La città, per tutta la mattina, è rimasta sostanzialmente aperta. A eccezione del sottopasso di via Amba Alagi non si sono registrate altre chiusure. Ha invece funzionato l’ordinanza comunale che ha disposto la chiusura delle scuole e degli uffici aperti al pubblico, riducendo gli spostamenti e svuotando le strade. Una linea seguita anche in gran parte dei centri galluresi. Fa eccezione Tempio dove tutto è chiuso tranne il Tribunale che rimasto regolarmente aperto costringendo molti avvocati, in larga parte pendolari olbiesi, a percorrere la Olbia-Tempio in una giornata segnata dall’allerta.
Olbia oggi appare immobile. Le persone restano in casa e il tempo sembra rallentare. È una scelta prudente ma è anche una reazione istintiva che affonda le radici in una memoria collettiva ancora viva. Il pensiero corre inevitabilmente al ciclone Cleopatre del 2013, alla pioggia che iniziò, come oggi, di domenica e alla tragedia che si consumò all’imbrunire del lunedì. Le analogie sono numerose e fanno rumore nel silenzio di queste ore. Da Cleopatra a Harry e speriamo siano finite.
Il passaggio delle auto della Protezione civile con i megafoni ha avuto l’effetto di un tuffo al cuore. Un suono che riapre ferite profonde soprattutto per chi in quella tragedia ha perso figli, mariti e mogli. La città non ha dimenticato e forse non dimenticherà mai. È anche per questo che la paura oggi è composta, trattenuta, quasi disciplinata.

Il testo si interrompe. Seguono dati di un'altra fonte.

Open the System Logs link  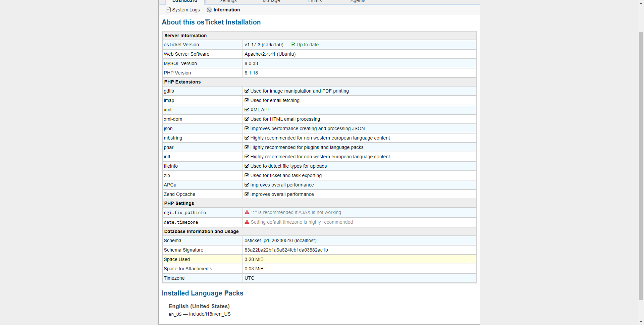186,10
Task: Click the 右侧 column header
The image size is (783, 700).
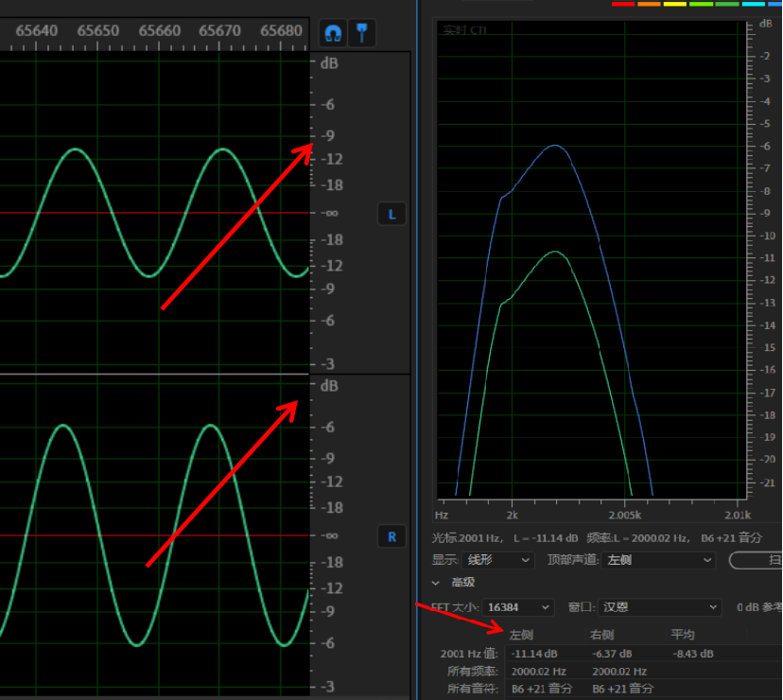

La differenza rispetto al 2013 sta tutta nell’anticipo. Gli avvisi alla popolazione sono arrivati prima. Le procedure sono scattate per tempo. Dopo ben 13 anni Olbia resta lontana da una piena sicurezza idrogeologica ma la prevenzione ha provato a colmare parte di quel vuoto che allora si rivelò fatale. È una consolazione minima ma è un segnale.
Ora resta l’attesa. Si guarda al cielo, alle nuvole scure che si addensano, e per chi ci crede anche per una preghiera.